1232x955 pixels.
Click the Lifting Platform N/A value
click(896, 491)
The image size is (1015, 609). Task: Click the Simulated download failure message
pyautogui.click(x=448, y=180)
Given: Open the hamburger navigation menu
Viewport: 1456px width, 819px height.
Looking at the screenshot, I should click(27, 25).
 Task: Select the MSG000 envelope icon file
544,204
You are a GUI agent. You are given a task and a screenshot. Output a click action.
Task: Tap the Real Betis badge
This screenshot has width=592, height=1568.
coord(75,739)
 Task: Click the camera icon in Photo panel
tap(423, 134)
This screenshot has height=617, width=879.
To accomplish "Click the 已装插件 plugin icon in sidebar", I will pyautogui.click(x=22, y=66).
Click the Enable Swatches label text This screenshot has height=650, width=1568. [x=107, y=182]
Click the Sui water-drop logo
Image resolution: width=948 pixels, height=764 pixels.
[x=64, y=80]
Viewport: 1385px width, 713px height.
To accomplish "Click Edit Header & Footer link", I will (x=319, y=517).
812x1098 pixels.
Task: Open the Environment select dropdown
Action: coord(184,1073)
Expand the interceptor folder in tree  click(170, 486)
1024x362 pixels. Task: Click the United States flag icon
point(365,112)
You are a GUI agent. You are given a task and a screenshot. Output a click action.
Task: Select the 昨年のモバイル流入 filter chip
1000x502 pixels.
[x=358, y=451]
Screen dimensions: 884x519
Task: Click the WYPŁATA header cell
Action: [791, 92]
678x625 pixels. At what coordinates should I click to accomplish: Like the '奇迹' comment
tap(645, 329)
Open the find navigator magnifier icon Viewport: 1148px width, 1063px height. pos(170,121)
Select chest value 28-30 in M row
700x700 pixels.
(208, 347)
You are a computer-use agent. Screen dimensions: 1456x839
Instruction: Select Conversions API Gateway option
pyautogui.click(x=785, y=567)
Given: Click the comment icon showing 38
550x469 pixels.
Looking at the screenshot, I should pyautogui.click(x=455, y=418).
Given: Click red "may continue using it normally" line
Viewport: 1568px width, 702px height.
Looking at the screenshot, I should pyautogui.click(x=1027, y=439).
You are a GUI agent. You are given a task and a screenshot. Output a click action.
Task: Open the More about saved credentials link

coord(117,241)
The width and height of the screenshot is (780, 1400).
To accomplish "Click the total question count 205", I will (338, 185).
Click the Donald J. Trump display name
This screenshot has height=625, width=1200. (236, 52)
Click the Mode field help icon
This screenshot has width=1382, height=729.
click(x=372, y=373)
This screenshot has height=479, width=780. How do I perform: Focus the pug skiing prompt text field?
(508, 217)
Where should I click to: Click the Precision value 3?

--------------------------------------------------

## [INSTRUCTIONS TO FOLLOW]
Write out exactly the lines from the line holding "This screenshot has height=479, width=780." through the last line of the data, and nothing besides those lines.

## [SOLUTION TO THE EXERCISE]
This screenshot has height=479, width=780. How do I perform: Focus the pug skiing prompt text field?
(508, 217)
Where should I click to: Click the Precision value 3?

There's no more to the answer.